Arbitrations
Part of the statutory arrangement in the collective agreement regime is that in return for the unions agreeing not to strike during the term of a collective agreement, the employer must agree that all disputes about the interpretation and application of the agreement proceed to arbitration. The costs are shared for the arbitrator. Thus, any issues respecting the interpretation, application or alleged violation of the agreement must be able to proceed to arbitration for final and binding adjudication. There is no appeal, only a judicial review available for egregious errors of law or complete misinterpretations of fact. Rarely, are courts prepared to throw over the decision of an arbitrator. They are inclined to respect the expert nature of the arbitrator's skill.
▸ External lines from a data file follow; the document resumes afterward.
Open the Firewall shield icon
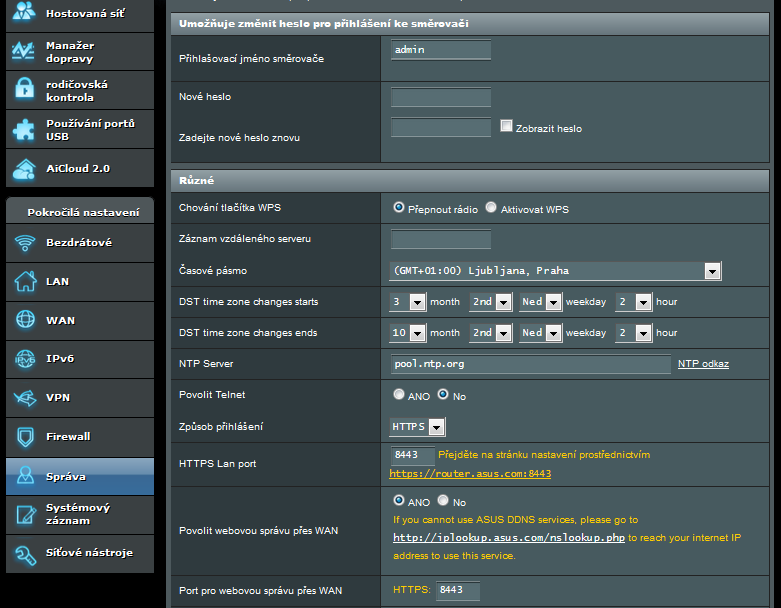 pos(25,437)
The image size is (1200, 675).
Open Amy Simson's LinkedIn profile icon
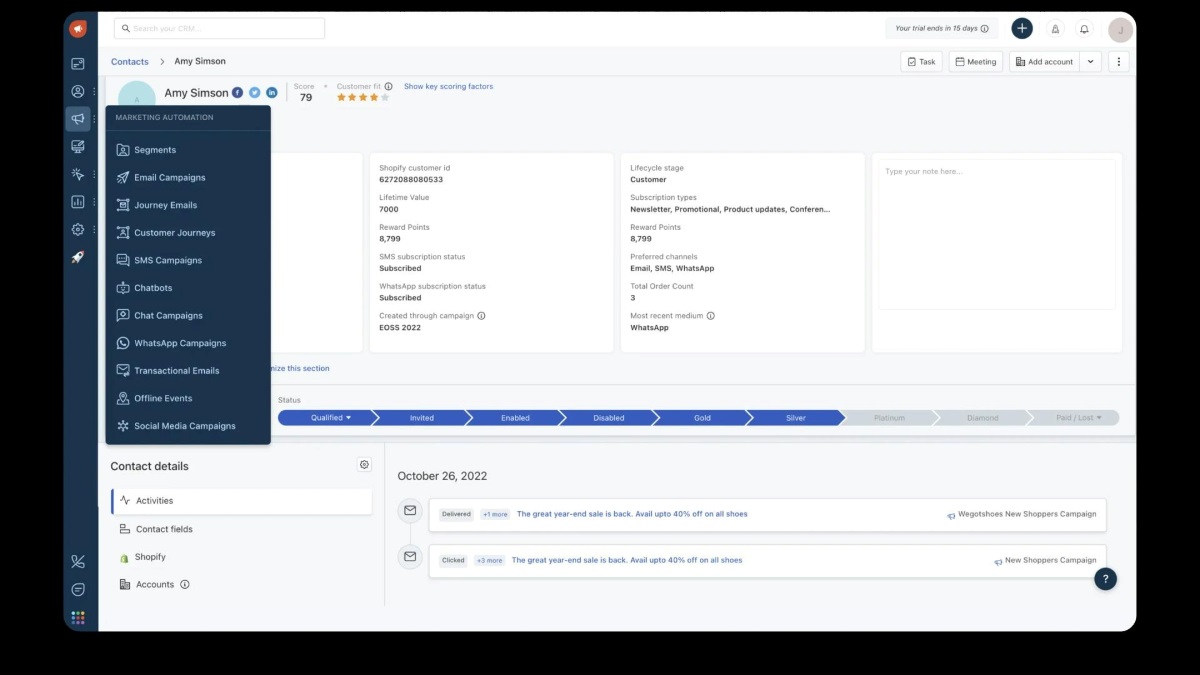point(271,93)
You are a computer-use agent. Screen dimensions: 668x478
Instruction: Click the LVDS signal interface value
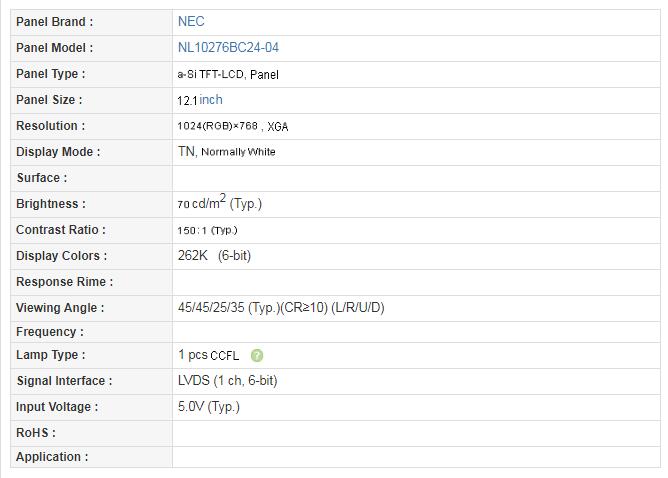tap(227, 380)

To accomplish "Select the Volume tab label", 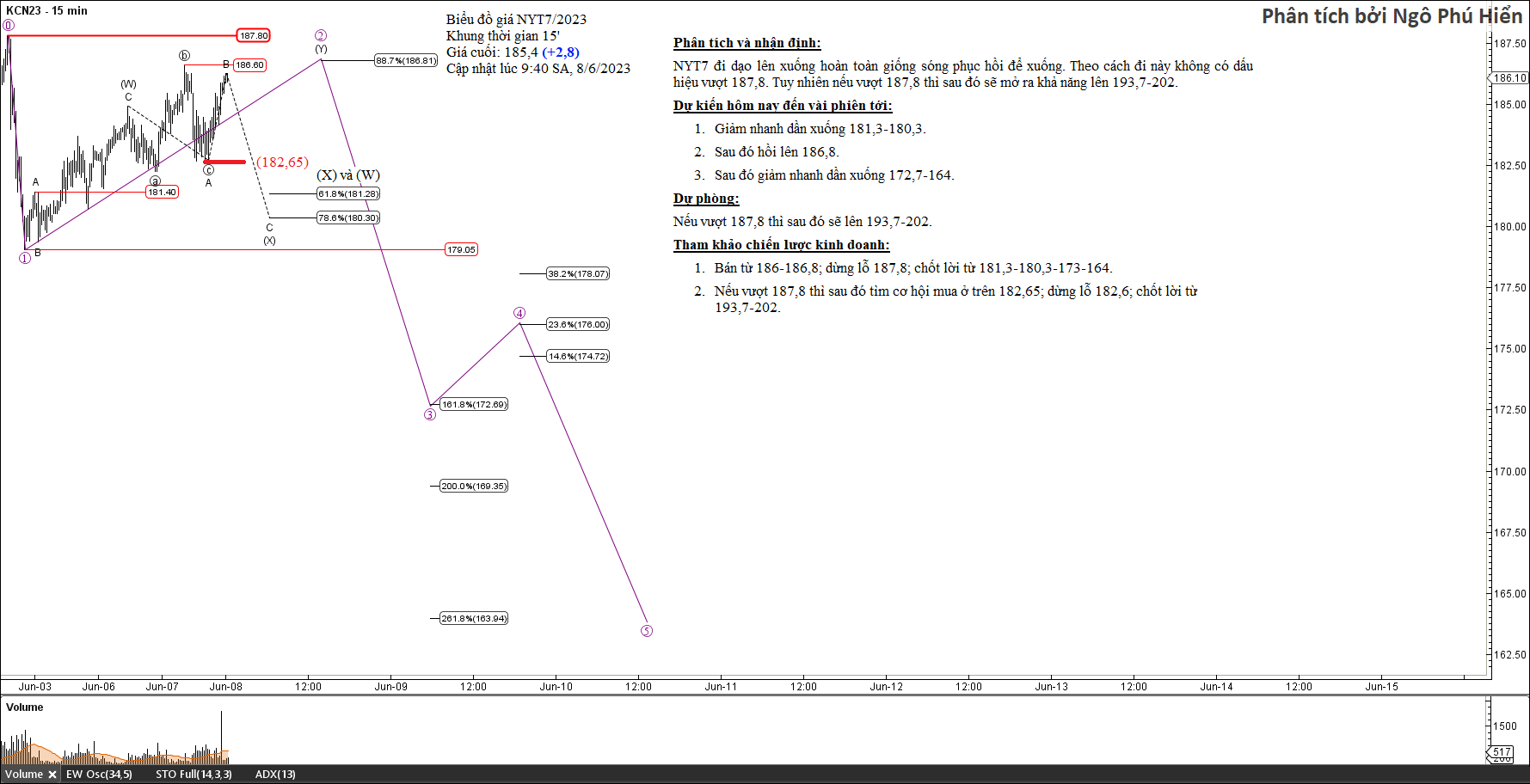I will (23, 775).
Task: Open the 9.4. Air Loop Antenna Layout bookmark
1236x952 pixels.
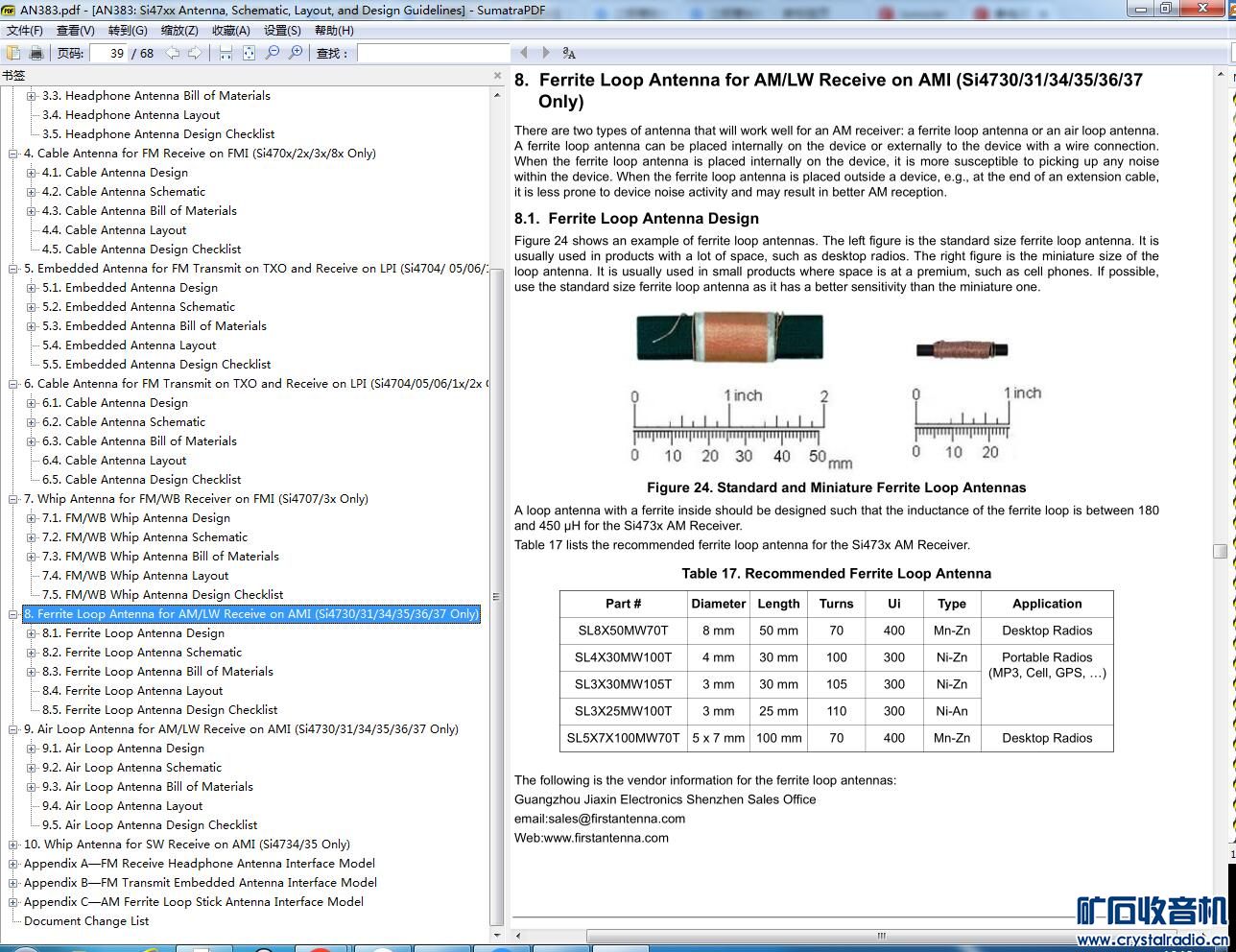Action: click(133, 806)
We can prepare for and present any arbitration case. More and more, the parties may agree to a mediation day in advance of formal arbitration. We prepare and participate in that process too usually with great success. Many cases these days scheduled for arbitration settle through skillful mediation.
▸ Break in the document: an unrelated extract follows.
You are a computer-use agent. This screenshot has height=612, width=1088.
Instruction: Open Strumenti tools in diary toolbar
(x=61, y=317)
Also, more and more employers with long arbitration dockets are turning to speedy arbitration protocols. These rely upon more written materials so that less time is necessary before the adjudicator. We are skilled in drafting these arbitration protocols. We are very efficient at preparing the necessary litigation materials and in prosecuting the cases. Selecting the right arbitrator is also important. We are aware of the most experienced choices.
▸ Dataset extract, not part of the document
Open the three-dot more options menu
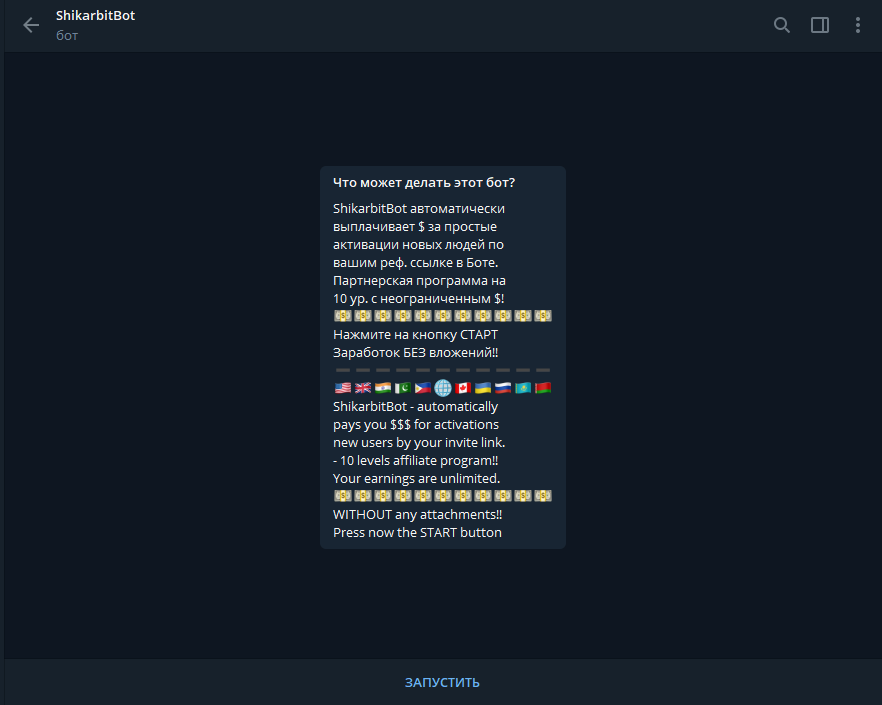Image resolution: width=882 pixels, height=705 pixels. tap(857, 25)
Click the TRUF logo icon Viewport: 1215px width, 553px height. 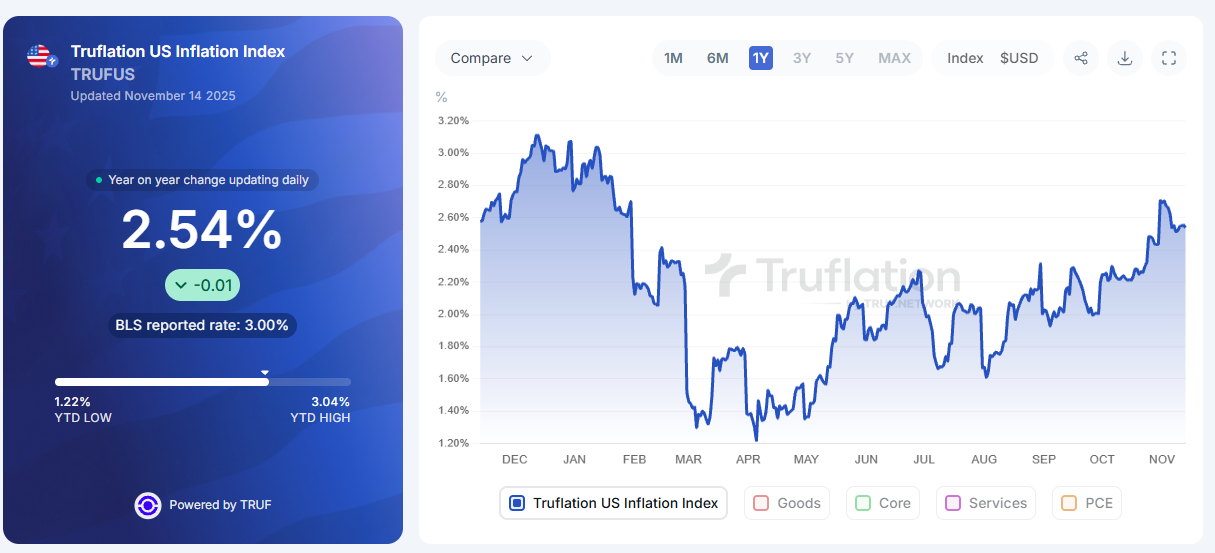point(148,505)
The predominant arbitrations are about discipline and termination. The difficulty in the system which promotes litigation is the right of the arbitrator to alter the penalty. Often, unions will proceed with cases where discipline is justified in an attempt to secure a reduced penalty, Assessing the likelihood of this and advising how to turn this prospect to advantage is a n ability we have, We can help employers select the cases to proceed and the cases to settle. We also believe we help cut good deals.